Written tasks →
a) In the dtSearch DataSourceToIndex documentation, which method of a DataSource implementation does the engine call to get documents to index?
b) Extend the dtSearch DataSourceToIndex documentation past its final sentence, keeping its technical register.

Source text →
◆ ◆ ◆ ◆ ◆ ◆ ◆
Interface for the dataSourceToIndex member of IndexJob, for indexing non-file data sources such as databases.
An IndexJob provides two ways specify the text to index: by files (the FoldersToIndex, Include Filters, and ExcludeFilters properties) and by data source (the DataSourceToIndex property). Most commonly, the text exists in disk files, in which case you would specify the files to be indexed using folder names and include and exclude filters.
In some situations, however, the text to be indexed may not be readily available as disk files. For example, the text may exist as rows in a remote SQL database or in Microsoft Exchange message stores. To supply this text to the dtSearch indexing engine, you can create an object that accesses the text and then attach the object to an IndexJob as the DataSourceToIndex property.
The dtSearch Engine will call the GetNextDoc method of your DataSource implementation to obtain documents to index. On each call, dtSearch will use the properties supplied (DocName, DocModifiedDate, DocFields, DocBytes, etc.) to set up a document object to index.
On each call to GetNextDoc, the DocTypeId, DocId, and DocWordCount properties will be filled in with the results of the previous document indexed. This enables the calling application to know the file type and document id assigned to each document after it has been indexed. (The document id is a unique integer identifying each document in an index, and can be used in SearchFilter objects to limit searches to a subset of the documents in the index.)
◆ ◆ ◆ ◆ ◆ ◆ ◆
Information provided →
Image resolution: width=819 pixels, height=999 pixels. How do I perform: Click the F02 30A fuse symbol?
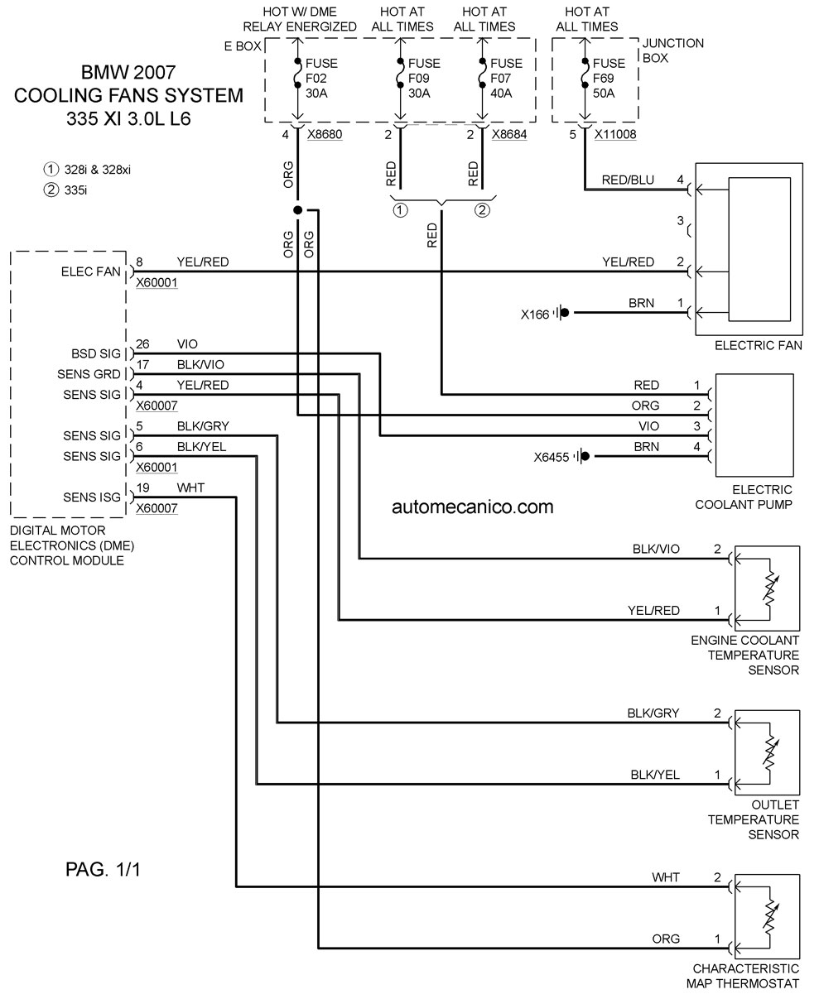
◆ ◆ ◆ ◆ ◆ ◆ ◆
Answers to the tasks →
a) GetNextDoc

b)
If the IndexingFlags.dtsAlwaysAdd flag is not set in the IndexJob, the DocName and DocModifiedDate will be used to determine whether the document is already in the index with the same date, and, if so, the document will not be reindexed. In this case, the DocTypeId, DocId, and DocWordCount properties will be set to the values assigned when the document was originally indexed.
DocName should preferably include the extension of the original file, because the extension provides useful information about the original document format in some cases.
Note: The IncludeFilters and ExcludeFilters in IndexJob do not apply to content returned from a data source.
The DocFields property lets you add meta-data to the document text. Fields can be searchable or non-searchable, and can be designated as "stored" so they will be returned as document properties in search results (for example, to store a row id for easy access after a search). Field names can also include nesting, so instead of just "Author" or "Subject" you could use "Meta/Author" and "Meta/Subject".
For sample code demonstrating the DataSource API, see:
C:\Program Files\dtSearch Developer\examples\cs2\ado_demo (C# sample) and
C:\Program Files\dtSearch Developer\examples\vb.net2\ado_demo (VB.NET sample)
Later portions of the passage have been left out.